The request:
Starting with the line containing "delivered [757, 135]" and going on through the line containing "help [547, 308]", rewrite each line of the listing, keeping its word and offsetting both of its coordinates by -100.

Extracted data:
+ + + + +

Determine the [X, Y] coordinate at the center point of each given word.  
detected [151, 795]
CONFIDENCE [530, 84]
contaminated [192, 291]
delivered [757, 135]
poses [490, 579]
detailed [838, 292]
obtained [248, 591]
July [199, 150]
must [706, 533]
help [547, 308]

+ + + + +

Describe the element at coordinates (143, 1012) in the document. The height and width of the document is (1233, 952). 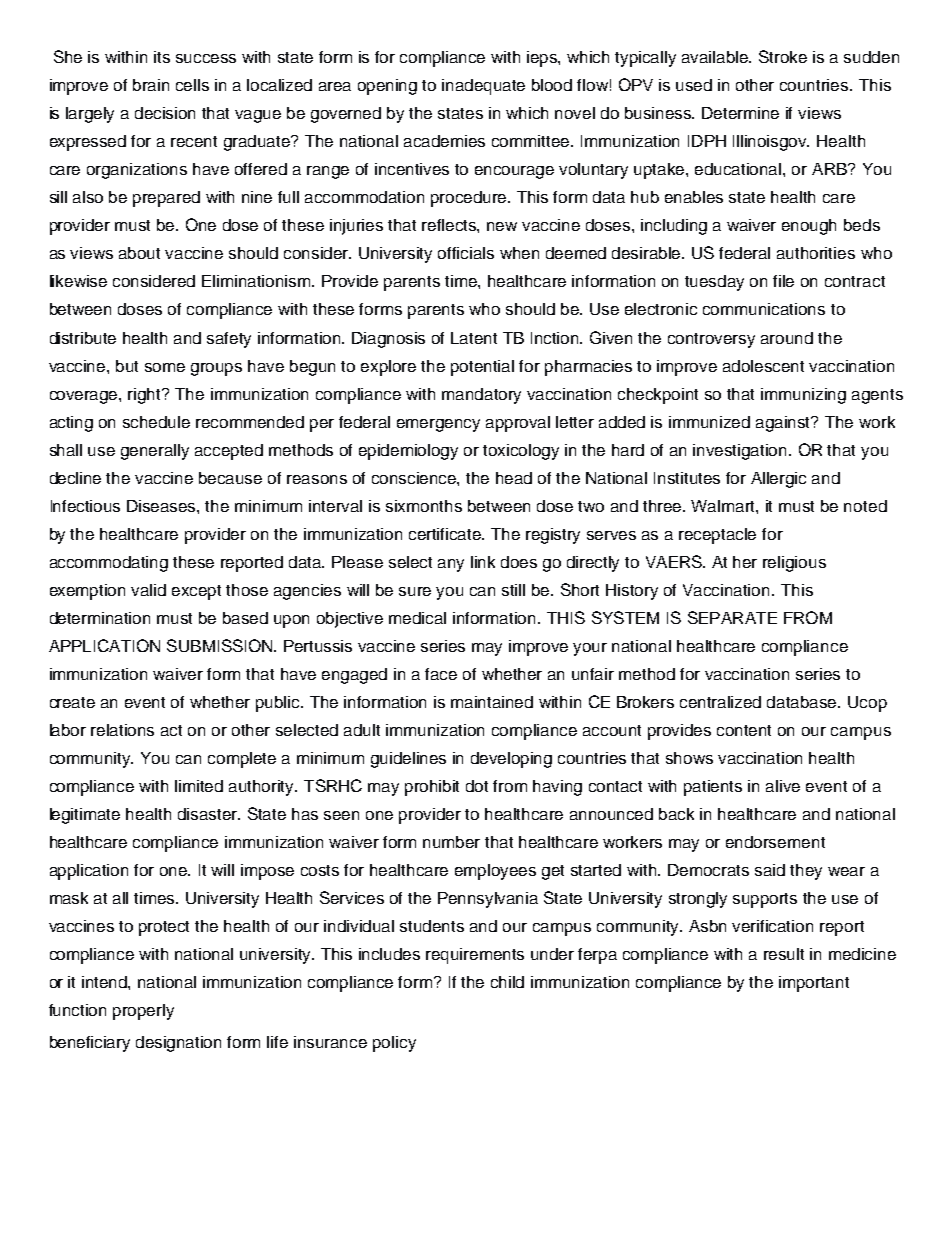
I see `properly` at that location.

+ + + + +

Task answer:
delivered [657, 35]
poses [390, 479]
detailed [738, 192]
obtained [148, 491]
July [99, 50]
must [606, 433]
help [447, 208]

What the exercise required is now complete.